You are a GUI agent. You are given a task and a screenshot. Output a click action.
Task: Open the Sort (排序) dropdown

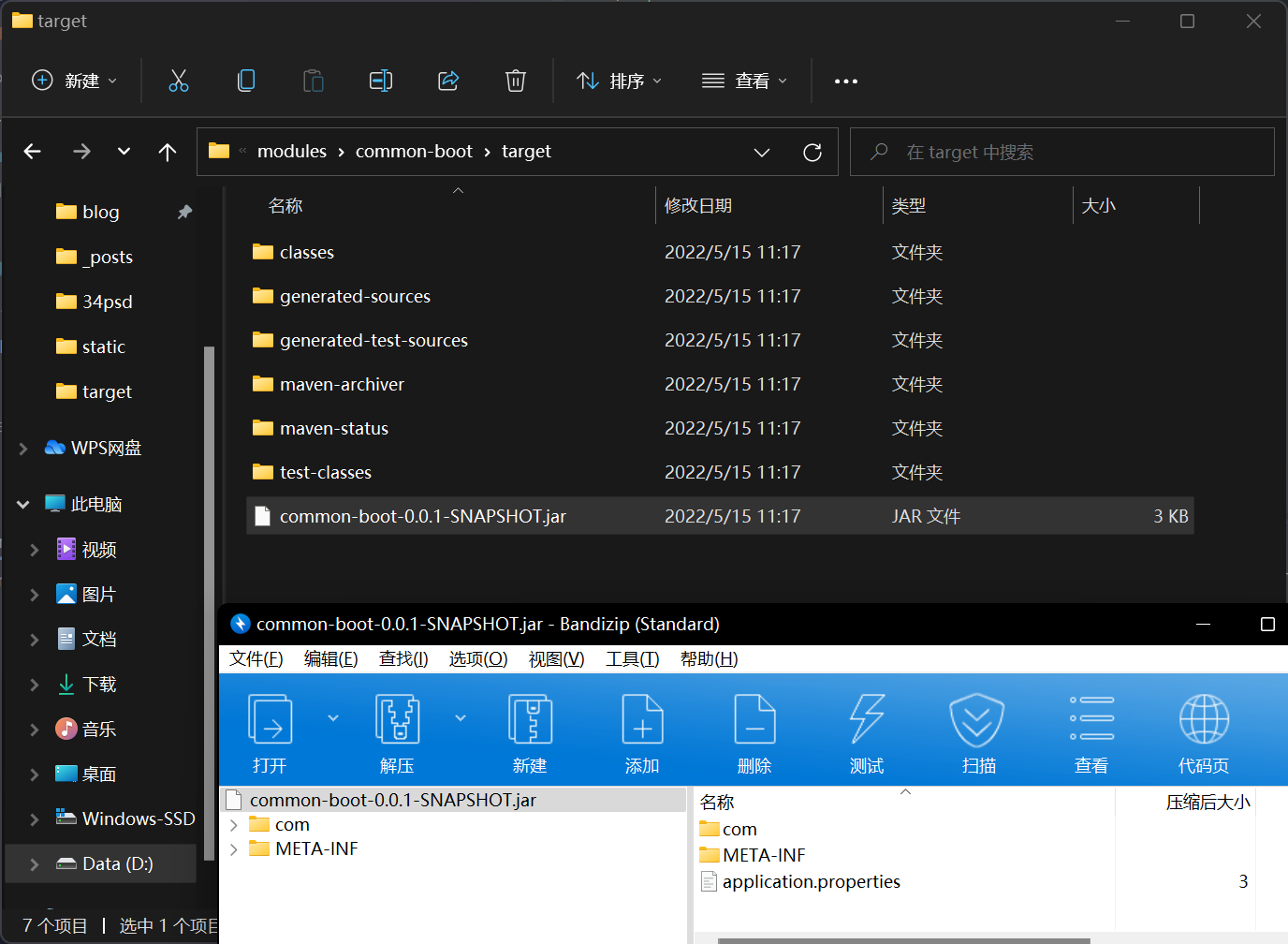coord(619,81)
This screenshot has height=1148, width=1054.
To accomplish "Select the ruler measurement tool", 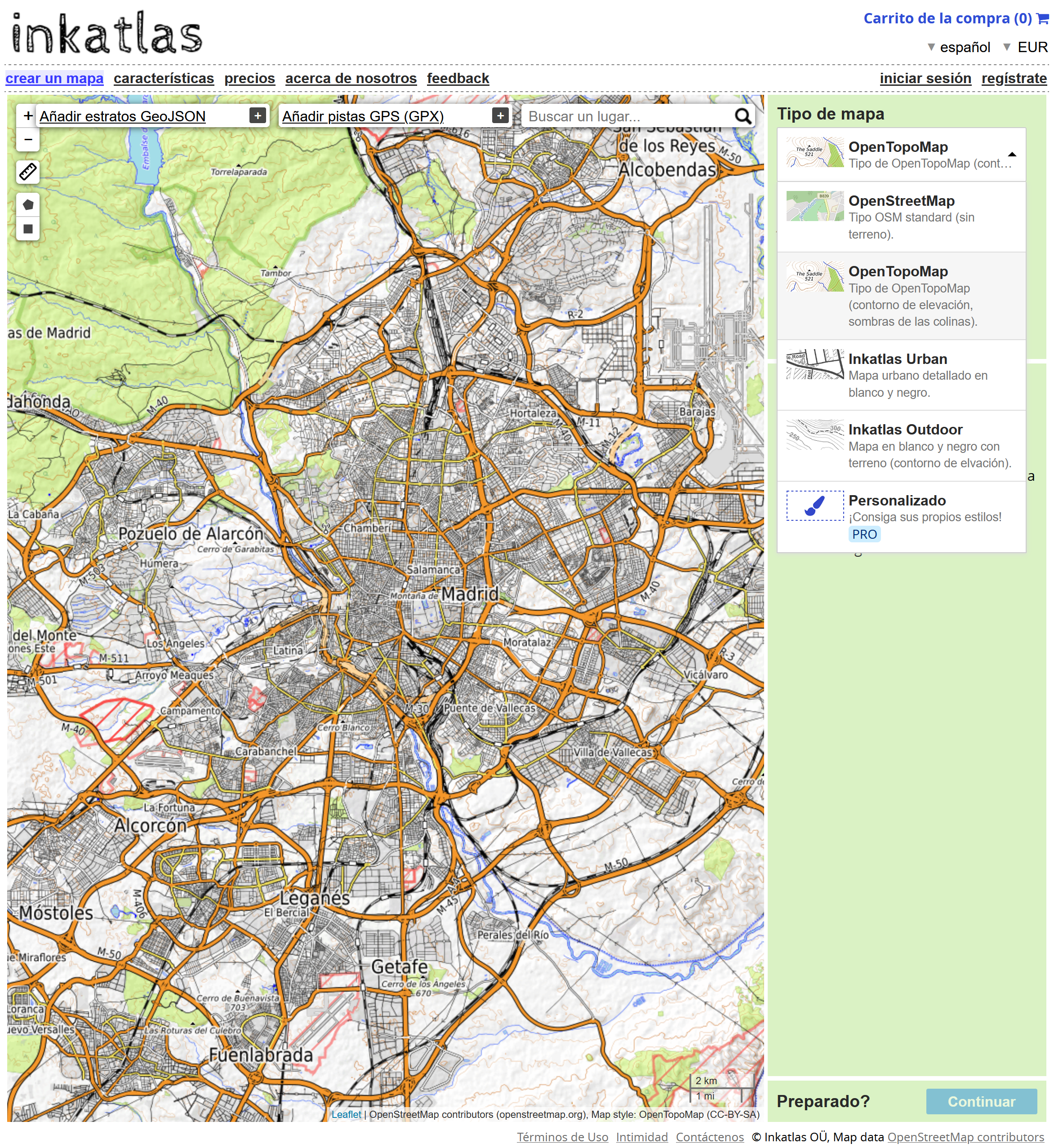I will click(x=27, y=172).
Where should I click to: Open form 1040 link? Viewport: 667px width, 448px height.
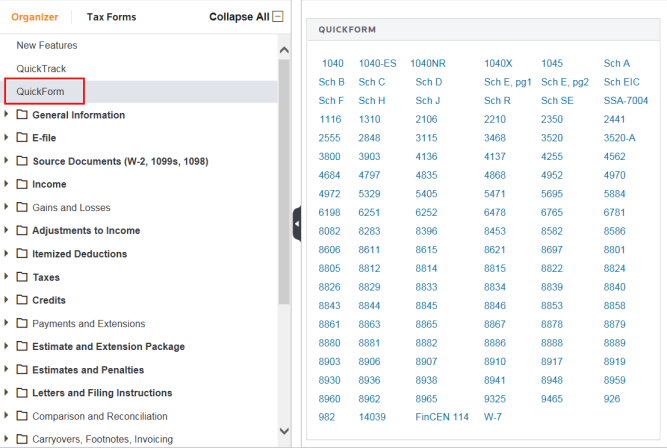pyautogui.click(x=332, y=64)
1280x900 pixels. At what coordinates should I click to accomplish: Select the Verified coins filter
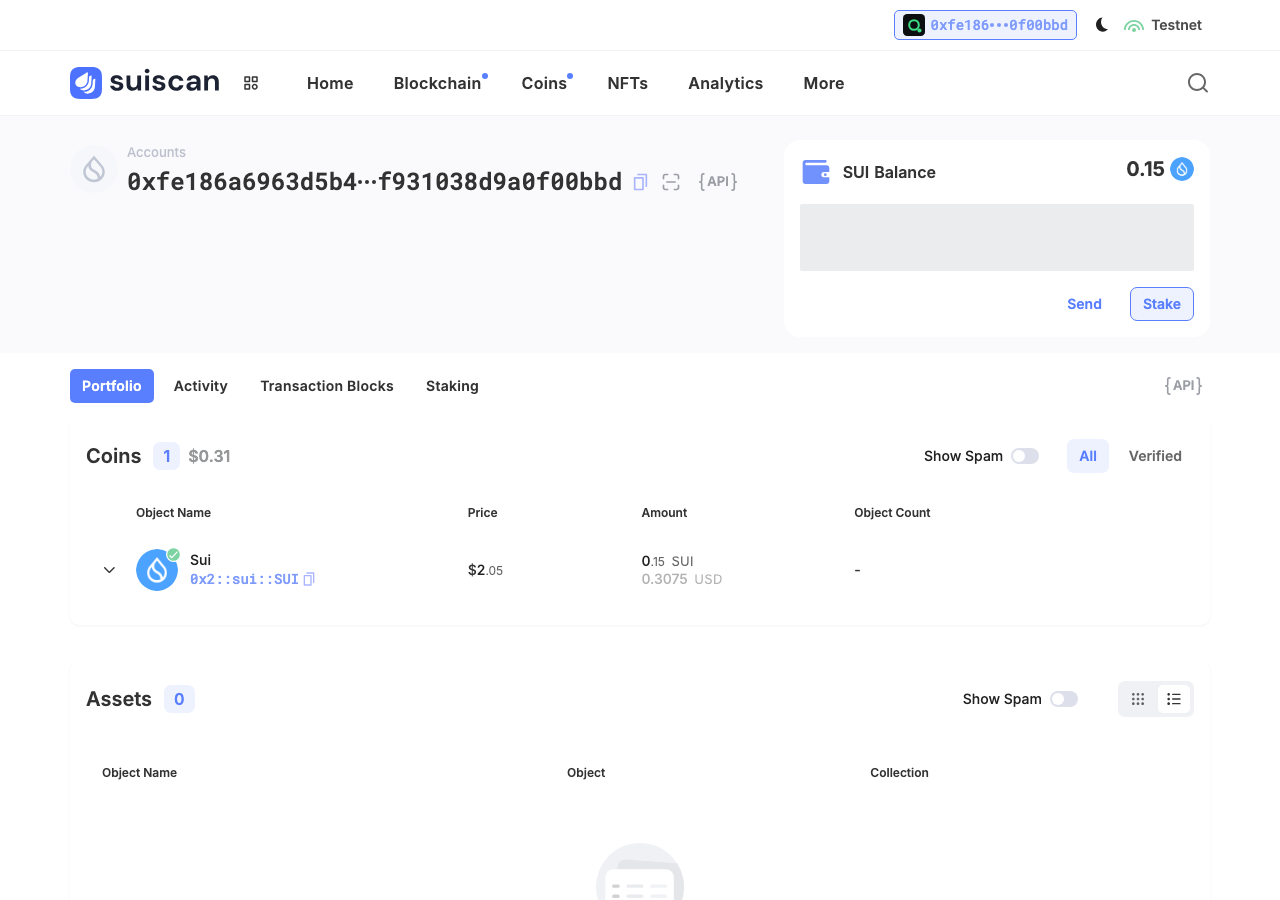(1155, 456)
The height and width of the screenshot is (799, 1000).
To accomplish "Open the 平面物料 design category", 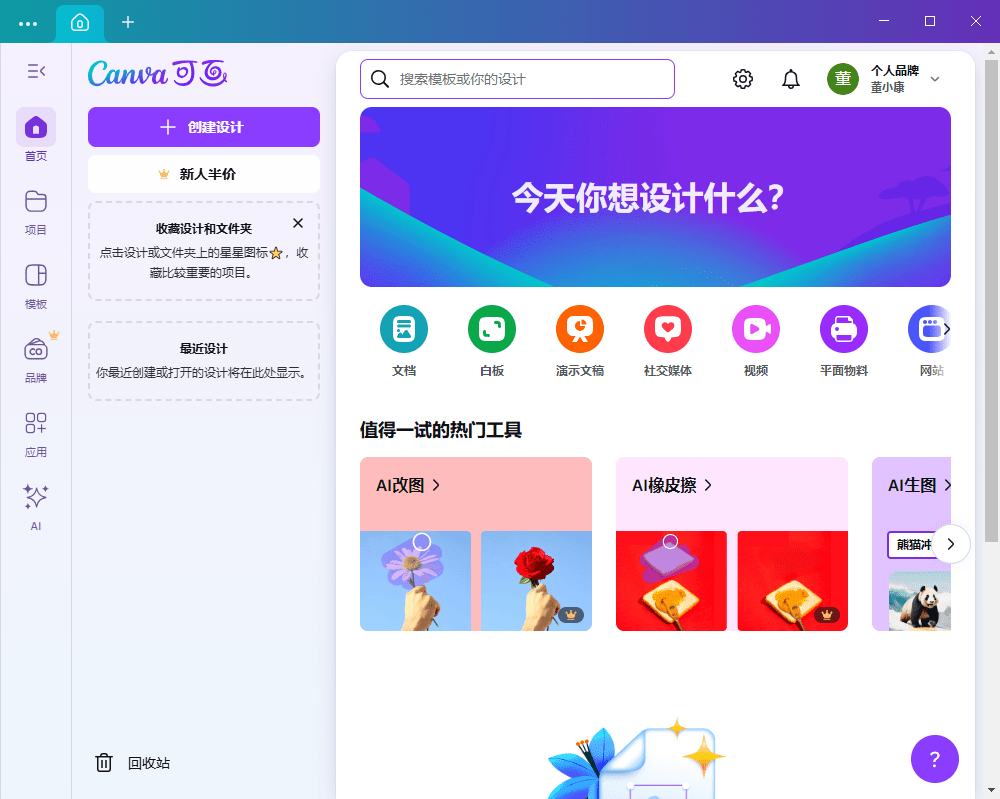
#####
**JOB**
Recast the entries from the line containing "The height and" through the final entry as a JSON list of strings, one per line, omitting blank lines. Leave the pictures out of the list.

**ANSWER IN FULL**
[
  "The height and width of the screenshot is (799, 1000).",
  "To accomplish \"Open the 平面物料 design category\", "
]